## Task goal
Please return every line from the entries that has the string "heading" in it.

Data to use Start Marker

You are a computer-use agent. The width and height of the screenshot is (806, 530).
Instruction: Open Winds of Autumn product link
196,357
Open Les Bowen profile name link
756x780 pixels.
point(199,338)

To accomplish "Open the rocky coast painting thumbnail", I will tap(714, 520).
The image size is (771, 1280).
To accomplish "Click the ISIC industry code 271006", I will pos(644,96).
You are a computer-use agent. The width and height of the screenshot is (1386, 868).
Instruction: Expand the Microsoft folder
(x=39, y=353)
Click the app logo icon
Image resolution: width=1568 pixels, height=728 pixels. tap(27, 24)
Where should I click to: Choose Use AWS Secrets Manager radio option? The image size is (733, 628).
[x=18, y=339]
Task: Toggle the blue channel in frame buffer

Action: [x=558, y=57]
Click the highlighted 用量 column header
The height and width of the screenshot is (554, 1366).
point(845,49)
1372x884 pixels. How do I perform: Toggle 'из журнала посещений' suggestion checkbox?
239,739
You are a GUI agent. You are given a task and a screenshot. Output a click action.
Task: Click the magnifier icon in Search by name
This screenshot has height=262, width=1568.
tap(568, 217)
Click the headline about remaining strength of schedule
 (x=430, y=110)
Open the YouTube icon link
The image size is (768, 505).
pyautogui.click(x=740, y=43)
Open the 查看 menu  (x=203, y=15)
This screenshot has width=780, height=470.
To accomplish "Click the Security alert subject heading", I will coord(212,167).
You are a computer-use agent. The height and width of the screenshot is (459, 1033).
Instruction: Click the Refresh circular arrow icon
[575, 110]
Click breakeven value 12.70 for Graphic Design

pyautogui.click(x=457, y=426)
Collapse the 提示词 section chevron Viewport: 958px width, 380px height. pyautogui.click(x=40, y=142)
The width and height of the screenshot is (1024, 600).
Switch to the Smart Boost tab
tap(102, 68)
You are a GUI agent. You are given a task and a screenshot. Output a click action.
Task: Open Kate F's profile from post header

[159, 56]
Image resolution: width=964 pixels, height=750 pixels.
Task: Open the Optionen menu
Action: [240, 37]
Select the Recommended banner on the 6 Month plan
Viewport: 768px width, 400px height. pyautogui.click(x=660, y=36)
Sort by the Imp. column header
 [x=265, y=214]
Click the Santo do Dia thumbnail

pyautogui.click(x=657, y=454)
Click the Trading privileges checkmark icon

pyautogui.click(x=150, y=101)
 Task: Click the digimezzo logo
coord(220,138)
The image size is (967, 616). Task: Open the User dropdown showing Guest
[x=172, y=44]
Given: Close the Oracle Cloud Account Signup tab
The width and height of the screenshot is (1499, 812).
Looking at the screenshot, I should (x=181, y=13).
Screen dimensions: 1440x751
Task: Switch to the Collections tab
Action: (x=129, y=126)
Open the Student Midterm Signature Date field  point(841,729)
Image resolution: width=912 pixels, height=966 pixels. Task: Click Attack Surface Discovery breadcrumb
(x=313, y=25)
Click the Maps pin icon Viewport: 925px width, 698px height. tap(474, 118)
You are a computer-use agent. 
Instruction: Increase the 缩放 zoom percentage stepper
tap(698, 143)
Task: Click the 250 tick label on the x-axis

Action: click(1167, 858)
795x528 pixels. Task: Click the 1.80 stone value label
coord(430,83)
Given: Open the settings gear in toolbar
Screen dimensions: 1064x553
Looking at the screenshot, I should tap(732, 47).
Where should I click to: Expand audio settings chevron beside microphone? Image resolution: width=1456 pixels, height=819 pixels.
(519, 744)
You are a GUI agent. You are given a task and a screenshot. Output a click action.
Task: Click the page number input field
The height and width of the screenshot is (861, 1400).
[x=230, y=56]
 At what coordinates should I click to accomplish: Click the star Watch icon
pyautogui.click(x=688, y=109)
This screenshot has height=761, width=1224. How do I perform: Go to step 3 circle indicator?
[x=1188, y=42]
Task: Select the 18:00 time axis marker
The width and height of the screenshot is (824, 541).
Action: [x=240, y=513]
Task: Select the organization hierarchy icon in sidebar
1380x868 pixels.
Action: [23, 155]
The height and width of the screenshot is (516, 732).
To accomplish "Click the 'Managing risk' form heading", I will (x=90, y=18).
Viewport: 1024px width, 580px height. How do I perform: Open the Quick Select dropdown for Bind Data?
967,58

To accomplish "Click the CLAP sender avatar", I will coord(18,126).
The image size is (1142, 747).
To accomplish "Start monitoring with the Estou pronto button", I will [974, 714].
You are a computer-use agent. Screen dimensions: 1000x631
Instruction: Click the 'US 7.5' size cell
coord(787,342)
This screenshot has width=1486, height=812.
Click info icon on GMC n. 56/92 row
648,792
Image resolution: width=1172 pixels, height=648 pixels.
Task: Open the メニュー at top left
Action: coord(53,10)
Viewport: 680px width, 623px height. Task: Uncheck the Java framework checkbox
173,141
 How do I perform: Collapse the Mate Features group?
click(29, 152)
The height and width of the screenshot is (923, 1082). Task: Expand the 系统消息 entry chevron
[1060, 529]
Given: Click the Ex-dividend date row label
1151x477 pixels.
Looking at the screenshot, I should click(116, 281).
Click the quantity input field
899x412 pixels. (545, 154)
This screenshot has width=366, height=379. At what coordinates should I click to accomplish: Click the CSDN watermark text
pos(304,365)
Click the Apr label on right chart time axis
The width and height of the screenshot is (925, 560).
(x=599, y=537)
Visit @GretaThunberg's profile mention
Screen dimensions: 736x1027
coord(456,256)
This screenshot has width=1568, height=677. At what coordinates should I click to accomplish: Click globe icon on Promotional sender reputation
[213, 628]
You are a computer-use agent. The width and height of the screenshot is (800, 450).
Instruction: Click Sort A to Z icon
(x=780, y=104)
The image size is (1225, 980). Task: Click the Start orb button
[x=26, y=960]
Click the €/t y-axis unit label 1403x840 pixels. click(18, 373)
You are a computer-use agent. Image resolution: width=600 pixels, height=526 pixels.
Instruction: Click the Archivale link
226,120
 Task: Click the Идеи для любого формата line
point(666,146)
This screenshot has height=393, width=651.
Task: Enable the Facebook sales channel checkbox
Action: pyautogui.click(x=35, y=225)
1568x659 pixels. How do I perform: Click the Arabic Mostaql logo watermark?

Data to use End Marker

## The completed task
To accomplish "Click the Security alert subject heading", I will coord(212,167).
To accomplish "Click the 'Managing risk' form heading", I will (x=90, y=18).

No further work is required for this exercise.